Monoamine oxidases (MAOs) are mitochondrial enzymes which control the levels of neurotransmitters in the brain and dietary amines in peripheral tissues via oxidative deamination. MAO has also been implicated in cell signalling. In this study, we describe the MAO-A isoform as functional in apoptosis induced by staurosporine (STS) in human dopaminergic neuroblastoma cells (SH-SY5Y).
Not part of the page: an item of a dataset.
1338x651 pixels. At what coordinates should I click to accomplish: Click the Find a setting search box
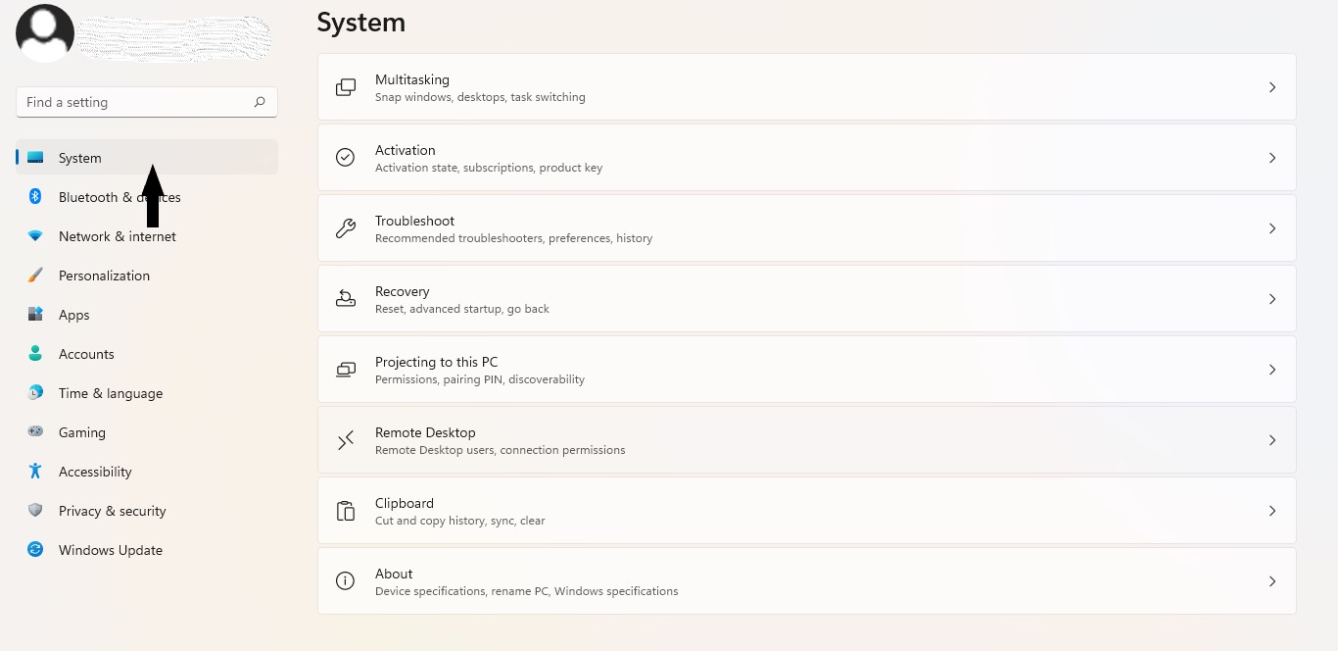click(135, 102)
Increased levels of MAO-A activity were induced by STS, accompanied by increased MAO-A protein and activation of the initiator of the intrinsic pathway, caspase 9, and the executioner caspase 3. MAO-A mRNA levels were unaffected by STS, suggesting that changes in MAO-A protein are due to post-transcriptional events. Two unrelated MAO-A inhibitors reduced caspase activation. STS treatment resulted in sustained activation of the mitogen-activated protein kinase pathway enzymes extracellular regulated kinase, c-jun terminal kinase and p38, and depletion of the anti-apoptotic protein Bcl-2. These changes were significantly reversed by MAO inhibition. Production of reactive oxygen species was increased following STS exposure, which was blocked by both MAO inhibition and the antioxidant N-acetylcysteine. Therefore our data provide evidence that MAO-A, through its production of reactive oxygen species as a by-product of its catalytic activity on the mitochondrial surface, is recruited by the cell to enhance apoptotic signalling.